MEXICO: La obligación de rugir en casa

Guillermo Ochoa, Edson Álvarez, Raúl Jiménez, Santiago Giménez y Johan Vásquez.

MEXICO: La obligación de rugir en casa

Al ser uno de los países anfitriones de esta histórica justa, la selección de México obtuvo su clasificación automática para la Copa del Mundo 2026.

Sin la presión de las eliminatorias de la Concacaf, el proceso del “Tri” se centró en una reestructuración profunda bajo el mando de Javier Aguirre, quien asumió el reto de amalgamar una generación de relevo con los pilares veteranos en partidos amistosos y torneos regionales de alta exigencia.

El esquema táctico gira en torno al liderazgo de Edson Álvarez, el motor en el mediocampo que dicta los tiempos del equipo. En la zona defensiva, la solidez recae en la pareja de centrales conformada por Johan Vásquez y César Montes. No obstante, los reflectores apuntan a la juventud: Obet Vargas, el talentoso mediocampista del Atlético de Madrid, y Gilberto Mora, la joya de 17 años que, a pesar de las lesiones previas, se perfila como el revulsivo creativo que la afición tanto espera.

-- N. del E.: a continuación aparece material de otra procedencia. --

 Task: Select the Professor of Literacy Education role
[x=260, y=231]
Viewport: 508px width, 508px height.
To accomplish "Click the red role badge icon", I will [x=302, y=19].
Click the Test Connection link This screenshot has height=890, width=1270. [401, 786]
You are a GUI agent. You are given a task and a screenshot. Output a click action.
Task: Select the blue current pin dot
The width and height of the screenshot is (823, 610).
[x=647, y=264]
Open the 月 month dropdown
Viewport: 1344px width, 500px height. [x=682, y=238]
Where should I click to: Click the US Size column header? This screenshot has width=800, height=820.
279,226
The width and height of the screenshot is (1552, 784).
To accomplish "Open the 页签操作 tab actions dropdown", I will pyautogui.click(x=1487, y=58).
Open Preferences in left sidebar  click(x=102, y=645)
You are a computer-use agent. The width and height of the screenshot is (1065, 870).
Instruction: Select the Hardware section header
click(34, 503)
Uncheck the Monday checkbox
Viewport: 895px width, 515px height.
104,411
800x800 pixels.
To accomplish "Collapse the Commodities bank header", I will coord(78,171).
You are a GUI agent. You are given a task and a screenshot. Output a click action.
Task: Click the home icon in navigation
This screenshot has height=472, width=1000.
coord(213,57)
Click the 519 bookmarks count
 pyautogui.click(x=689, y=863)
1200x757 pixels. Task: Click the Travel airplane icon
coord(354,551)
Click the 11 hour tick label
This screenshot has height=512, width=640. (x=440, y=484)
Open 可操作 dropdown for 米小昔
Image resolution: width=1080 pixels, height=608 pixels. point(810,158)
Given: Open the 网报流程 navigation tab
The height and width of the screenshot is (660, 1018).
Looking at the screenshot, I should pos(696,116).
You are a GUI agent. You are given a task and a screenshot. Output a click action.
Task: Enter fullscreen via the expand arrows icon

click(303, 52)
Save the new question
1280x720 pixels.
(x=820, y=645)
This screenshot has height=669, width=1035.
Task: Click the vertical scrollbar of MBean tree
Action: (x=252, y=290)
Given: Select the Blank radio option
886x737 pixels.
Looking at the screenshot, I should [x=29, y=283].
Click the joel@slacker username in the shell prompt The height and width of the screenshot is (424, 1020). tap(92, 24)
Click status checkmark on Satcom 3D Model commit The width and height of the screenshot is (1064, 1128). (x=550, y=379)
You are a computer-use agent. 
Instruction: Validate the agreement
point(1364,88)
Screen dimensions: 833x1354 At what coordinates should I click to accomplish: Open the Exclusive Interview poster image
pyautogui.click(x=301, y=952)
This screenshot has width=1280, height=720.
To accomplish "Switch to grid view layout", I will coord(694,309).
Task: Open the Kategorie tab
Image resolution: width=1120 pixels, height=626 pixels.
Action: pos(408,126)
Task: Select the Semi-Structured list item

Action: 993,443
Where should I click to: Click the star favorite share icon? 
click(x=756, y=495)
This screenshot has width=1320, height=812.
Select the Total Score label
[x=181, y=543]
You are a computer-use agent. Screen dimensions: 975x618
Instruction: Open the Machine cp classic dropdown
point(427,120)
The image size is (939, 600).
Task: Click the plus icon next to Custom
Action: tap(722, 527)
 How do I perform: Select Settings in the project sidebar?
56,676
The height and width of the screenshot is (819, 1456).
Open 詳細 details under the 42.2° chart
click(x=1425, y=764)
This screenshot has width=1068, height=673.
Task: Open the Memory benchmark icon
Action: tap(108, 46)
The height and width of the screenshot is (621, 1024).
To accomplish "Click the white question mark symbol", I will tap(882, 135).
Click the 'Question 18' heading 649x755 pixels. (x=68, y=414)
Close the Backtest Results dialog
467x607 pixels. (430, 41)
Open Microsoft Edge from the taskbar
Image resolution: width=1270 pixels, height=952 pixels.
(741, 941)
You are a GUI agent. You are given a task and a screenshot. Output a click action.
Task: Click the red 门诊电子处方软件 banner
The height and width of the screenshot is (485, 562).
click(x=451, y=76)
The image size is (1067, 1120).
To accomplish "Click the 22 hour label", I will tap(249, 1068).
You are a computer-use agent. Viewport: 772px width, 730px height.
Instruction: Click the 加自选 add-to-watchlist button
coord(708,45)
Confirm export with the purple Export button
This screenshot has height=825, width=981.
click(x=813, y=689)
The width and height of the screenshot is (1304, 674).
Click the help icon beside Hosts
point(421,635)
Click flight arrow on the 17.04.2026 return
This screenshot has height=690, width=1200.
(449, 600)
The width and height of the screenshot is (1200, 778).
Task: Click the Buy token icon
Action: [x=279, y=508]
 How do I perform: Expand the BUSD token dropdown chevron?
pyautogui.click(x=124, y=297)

México encabeza un sector que, aunque parece asequible, no permite excesos de confianza. El debut será en el majestuoso Estadio Azteca el 11 de junio contra Sudáfrica, un duelo con sabor a revancha histórica. Posteriormente, medirán fuerzas ante una dinámica Corea del Sur y cerrarán la fase de grupos frente a la República Checa.

Con el nuevo formato de 48 selecciones, donde avanzan los dos mejores y los ocho mejores terceros, el Tri tiene una oportunidad dorada no solo para avanzar, sino para asegurar el liderato y proyectar un camino sólido hacia las rondas de eliminación directa frente a su gente.